Now I want to consider these specific attributes a little.
Given the Coalition’s defining pitch to Australian voters is always we will keep you safe and secure, because we are conservatives, and that’s what conservatives do (in contrast to wild-eyed progressives, who favour social change over security) – a loss of public confidence in attributes like “capable”, and “good in a crisis” is potentially dangerous for Morrison and the government.
The language of safety, security and managerial competence is the most powerful language Australian conservatives have in their toolkit. That language is resonant enough to win elections.
Security is such a critical part of the pitch that the disastrous summer Morrison just presided over actually begs an existential question for a Liberal prime minister who likes to style himself as the Generation X John Howard.
It’s a simple question.
What good is a conservative who can’t keep Australians safe?
One more brief observation before we wrap up. Looking ahead, I reckon climate change poses a significant dilemma for the Coalition.
Since the Abbott era, the Coalition has been able to weaponise climate change to its political advantage. But weaponising climate change is a whole lot easier when global heating is an abstract risk, or in the minds of some, an entirely hypothetical possibility. I think that becomes harder to navigate when heating is a lived reality – when people are dealing with the practical consequences of natural disasters, like the summer we’ve just experienced. But as they say in the classics, only time will tell.
More immediately, Morrison’s challenge is to stabilise and turn public perceptions. This is a critical mission. The prime minister, a former campaign director, respects research and data, so he will know that recent political history suggests voters make up their minds about prime ministers and governments pretty early in a term.
Those perceptions, once formed, are hard to budge. I reckon Julia Gillard, Abbott and Malcolm Turnbull could all share a story or two about the increasingly transient nature of political honeymoons in Australia.

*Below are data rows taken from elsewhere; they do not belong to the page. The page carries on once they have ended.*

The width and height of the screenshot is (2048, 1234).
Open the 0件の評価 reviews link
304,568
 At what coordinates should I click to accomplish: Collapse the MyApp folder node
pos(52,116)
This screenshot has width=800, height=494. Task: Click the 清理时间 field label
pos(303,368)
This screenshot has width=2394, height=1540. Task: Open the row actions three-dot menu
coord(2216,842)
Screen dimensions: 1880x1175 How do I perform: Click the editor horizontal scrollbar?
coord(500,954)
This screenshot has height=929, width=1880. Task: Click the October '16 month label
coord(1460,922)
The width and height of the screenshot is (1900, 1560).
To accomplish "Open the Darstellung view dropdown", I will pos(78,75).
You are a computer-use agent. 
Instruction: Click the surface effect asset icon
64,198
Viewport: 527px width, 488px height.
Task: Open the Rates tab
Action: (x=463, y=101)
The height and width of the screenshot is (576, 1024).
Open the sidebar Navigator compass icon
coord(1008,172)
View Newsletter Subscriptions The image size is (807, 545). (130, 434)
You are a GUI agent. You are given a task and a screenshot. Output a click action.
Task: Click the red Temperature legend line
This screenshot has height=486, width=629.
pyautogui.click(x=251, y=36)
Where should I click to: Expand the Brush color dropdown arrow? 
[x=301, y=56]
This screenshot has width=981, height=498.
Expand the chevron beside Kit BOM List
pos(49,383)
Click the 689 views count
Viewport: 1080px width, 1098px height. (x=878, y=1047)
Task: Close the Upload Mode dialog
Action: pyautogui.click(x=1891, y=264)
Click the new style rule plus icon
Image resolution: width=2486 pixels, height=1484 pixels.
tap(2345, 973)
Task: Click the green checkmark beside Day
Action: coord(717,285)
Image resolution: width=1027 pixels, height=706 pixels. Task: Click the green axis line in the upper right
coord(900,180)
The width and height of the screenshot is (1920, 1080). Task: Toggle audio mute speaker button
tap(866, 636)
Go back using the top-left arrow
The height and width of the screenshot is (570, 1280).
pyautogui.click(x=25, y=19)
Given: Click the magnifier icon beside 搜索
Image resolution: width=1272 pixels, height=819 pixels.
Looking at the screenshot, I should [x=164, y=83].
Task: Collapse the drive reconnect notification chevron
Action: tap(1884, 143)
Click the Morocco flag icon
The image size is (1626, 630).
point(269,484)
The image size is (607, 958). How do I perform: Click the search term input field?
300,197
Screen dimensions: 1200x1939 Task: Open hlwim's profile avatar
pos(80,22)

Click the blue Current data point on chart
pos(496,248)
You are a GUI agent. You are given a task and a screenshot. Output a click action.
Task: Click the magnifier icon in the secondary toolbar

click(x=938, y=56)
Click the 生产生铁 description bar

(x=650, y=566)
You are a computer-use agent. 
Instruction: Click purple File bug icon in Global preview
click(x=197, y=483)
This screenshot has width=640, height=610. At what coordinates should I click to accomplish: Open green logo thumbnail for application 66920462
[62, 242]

So, in summary, The Plan® you keep hearing about carries a lot of freight. There are actual, practical plans to manage risks, and there are political projections of risk management. For the government, both will feel important. Implicitly Morrison wants to tell you he is learning on the job.
The past week in politics tells us this. The prime minister and the government need a way to apologise for the summer and reboot, without admitting any liability, because introspection and contrition is really not a hallmark of this government, at least not in public.
If contrition is impossible, because sorry is such a hard word to say, then perhaps competence, assuming that materialises, can serve as a substitute.